South Africa, Nigeria: turning growth into wealth for all

For the past few days, economists and analysts have been cautiously pleased that two economic locomotives in Africa are returning to positive growth rates. Nigeria and South Africa, which have competed for years as the continent’s leading economies, are experiencing a growth rate of 0.55% and 2.5% respectively.

These numbers are positive, but is that enough? These statistics are only a reflection of a situation at a given moment, the expression of some interesting performances in certain areas, in particular agricultural or mineral raw materials. The economic agency Bloomberg explains in this regard that “both economies had agriculture largely to thank: in South Africa, a bumper corn harvest following the worst drought in more than a century saw the sector surge 34 percent from the prior quarter, while in Nigeria, where farming vies with industries as the second-biggest contributor to GDP, it increased 3 percent from a year earlier despite the period being in the planting season”. In both countries, as in others, growth remains fragile. A slight change in world prices (cereals, oil, for example) can reduce the economy.

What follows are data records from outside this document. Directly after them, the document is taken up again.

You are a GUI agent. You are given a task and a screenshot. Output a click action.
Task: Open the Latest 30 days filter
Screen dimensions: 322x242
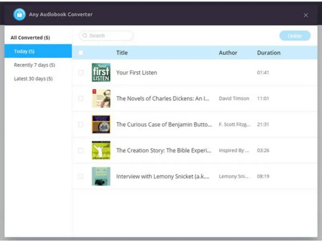click(33, 79)
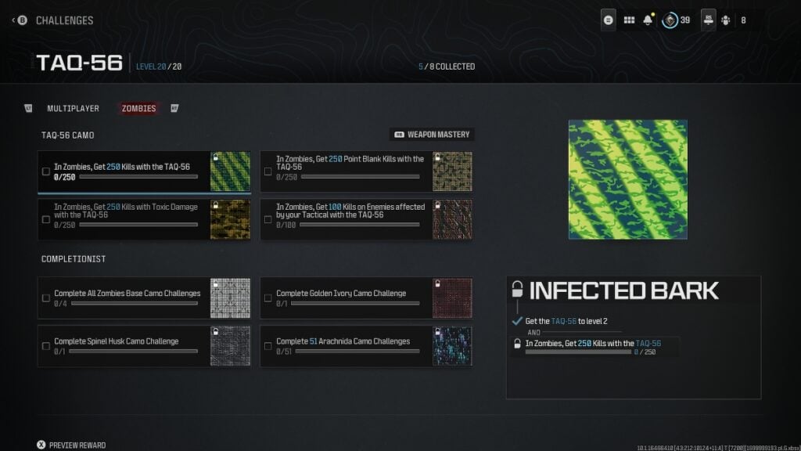Select the grid menu icon in top bar
This screenshot has width=801, height=451.
tap(629, 20)
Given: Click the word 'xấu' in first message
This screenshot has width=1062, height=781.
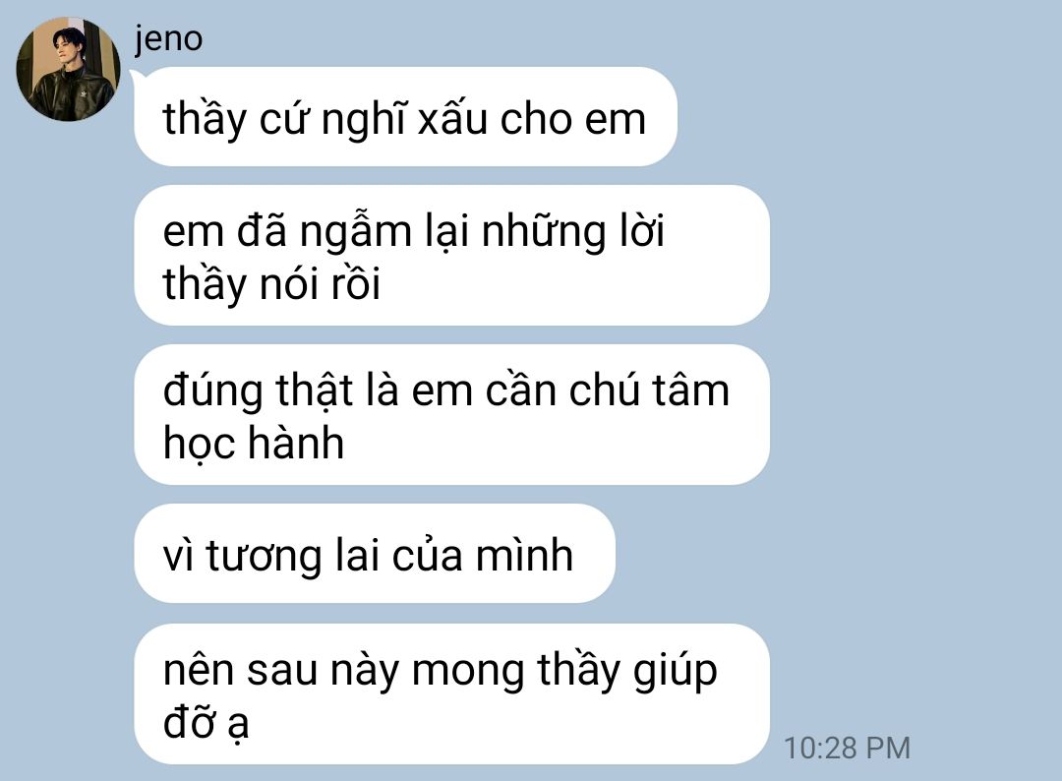Looking at the screenshot, I should pyautogui.click(x=452, y=119).
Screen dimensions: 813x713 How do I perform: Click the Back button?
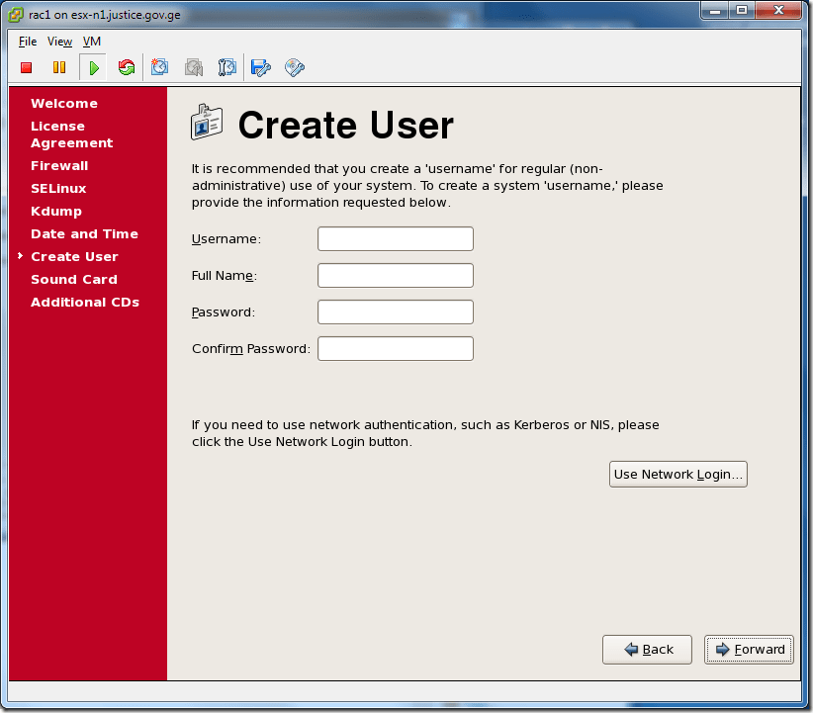[x=647, y=649]
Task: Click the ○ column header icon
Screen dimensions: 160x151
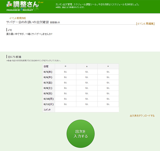Action: tap(65, 66)
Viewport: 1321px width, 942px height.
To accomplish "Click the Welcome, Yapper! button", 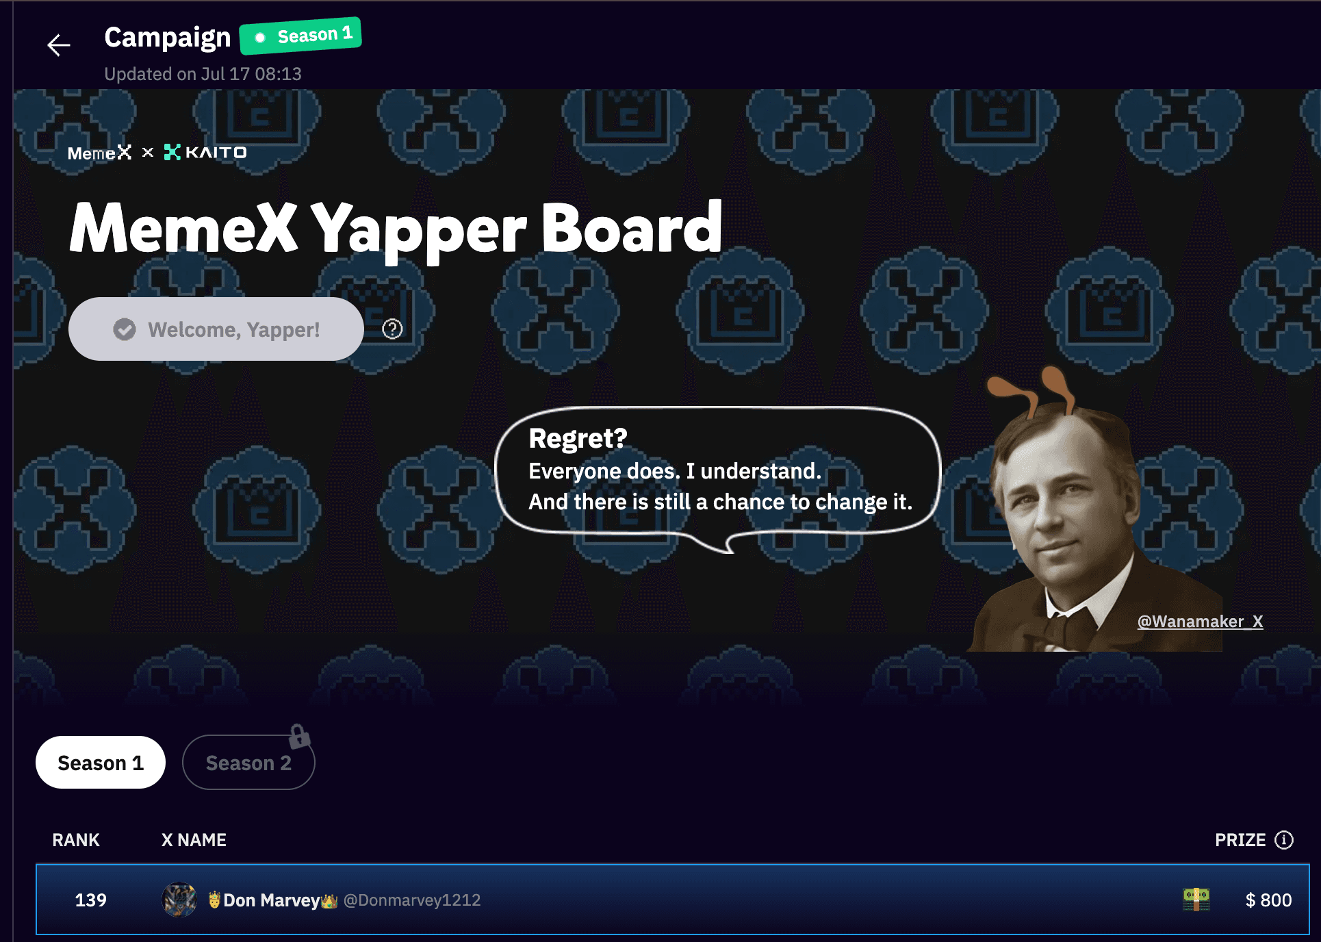I will tap(216, 329).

The political and security situation can also affect investment, and therefore growth capacity. And then the situation of these two countries is very different: Nigeria is the leading producer of crude oil and the most populous country in Africa today and needs at least 3% growth just to absorb the growth of its population. I am not even talking about creating enough jobs for all the young people who arrive every year on the labor market.

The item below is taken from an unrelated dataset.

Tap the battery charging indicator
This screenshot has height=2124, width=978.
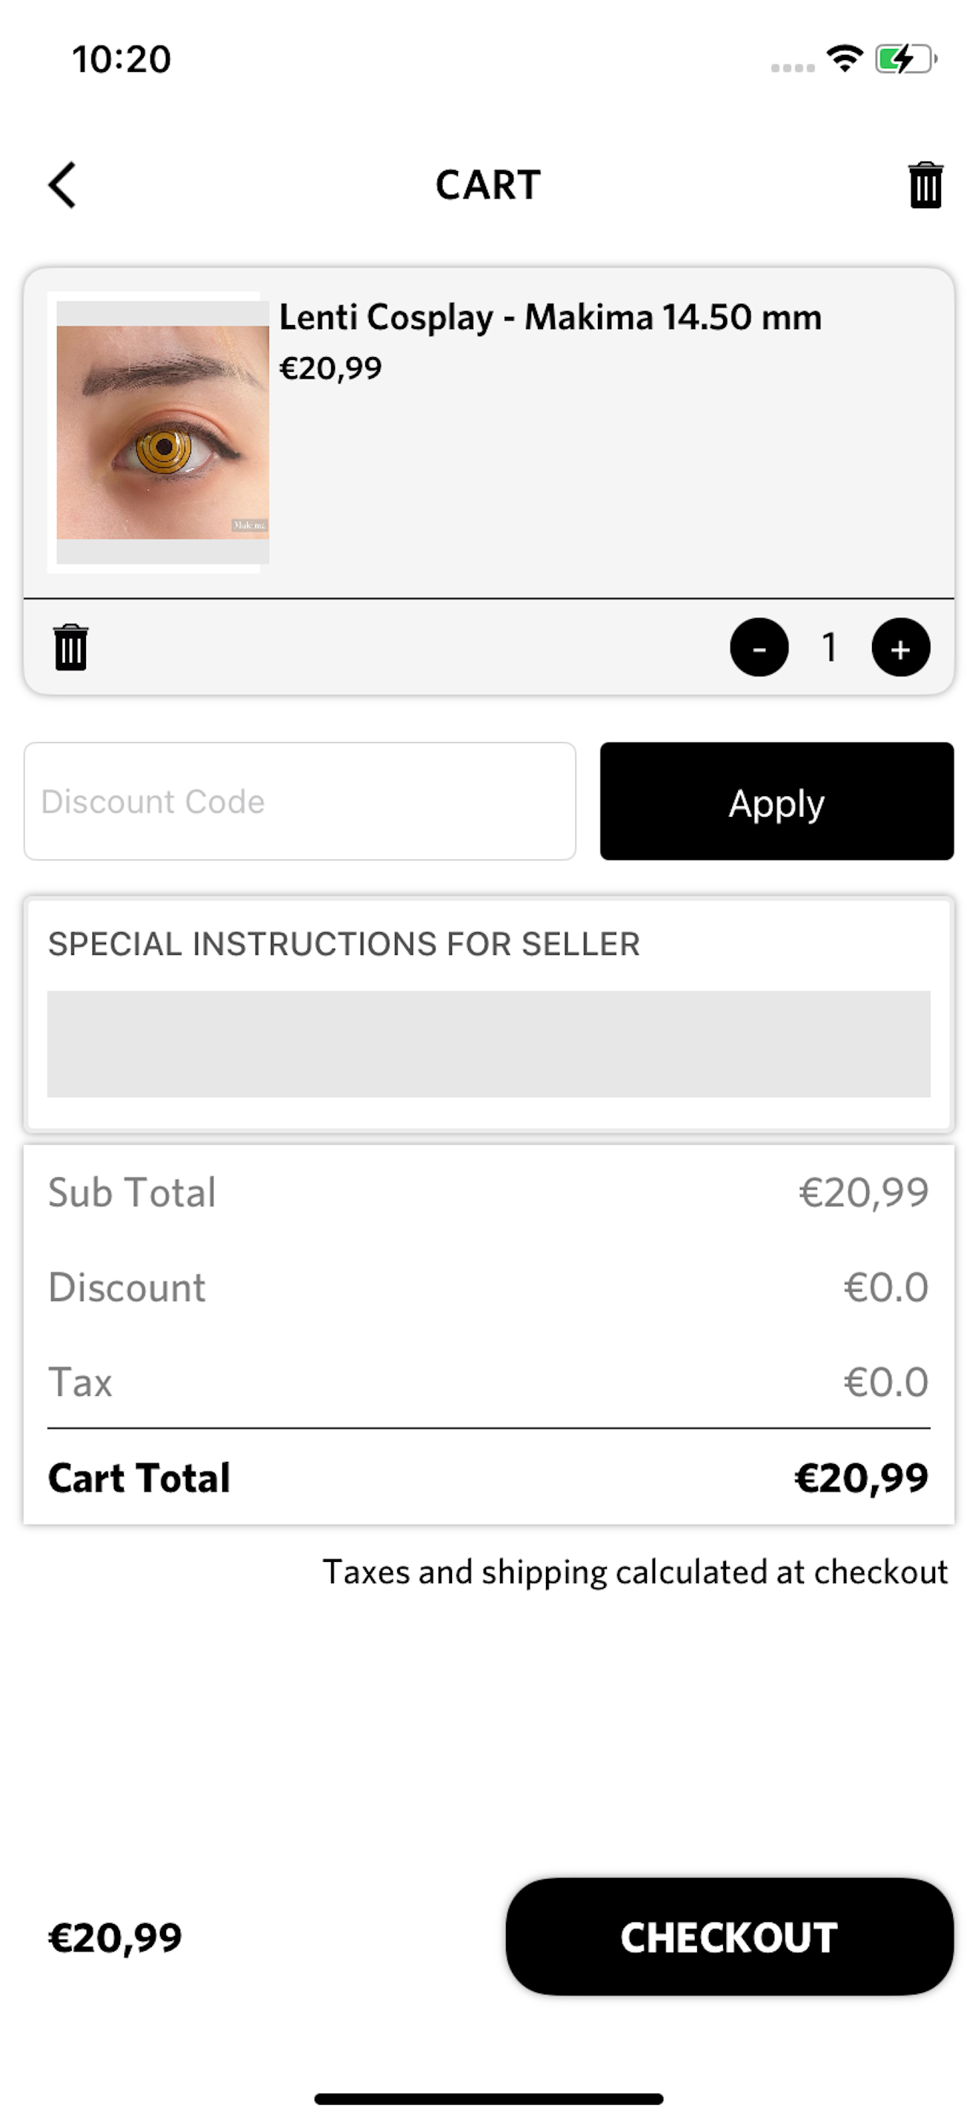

South Africa remains the most industrialized country on the continent, but its population, so its market, is not very large. The country already has important infrastructure, including nuclear power plants, and significant natural resources, but is it sufficient to maintain a high rate of growth that ensures a better standard of living for all?

The link between growth and the well-being of populations, which might seem obvious, is not an absolute rule. The example of Nigeria is enlightening, because if the country finally emerges from one of the worst economic phases of its history, it should be remembered that between 2004 and 2010, when its economy grew on average 8.32% per year, observers noted with surprise that the level of poverty was increasing from 54.7% to 60.9% of the population.

The growth of the economy does not mean an equitable distribution of wealth. Nigeria is no exception to a trend seen elsewhere, namely the widening gap between the very rich and the very poor, and the large increase of the very poor share of the population.

Only long-term growth-sustaining programs and equitable redistribution of the fruits of this growth can lead to an improvement in the situation over time.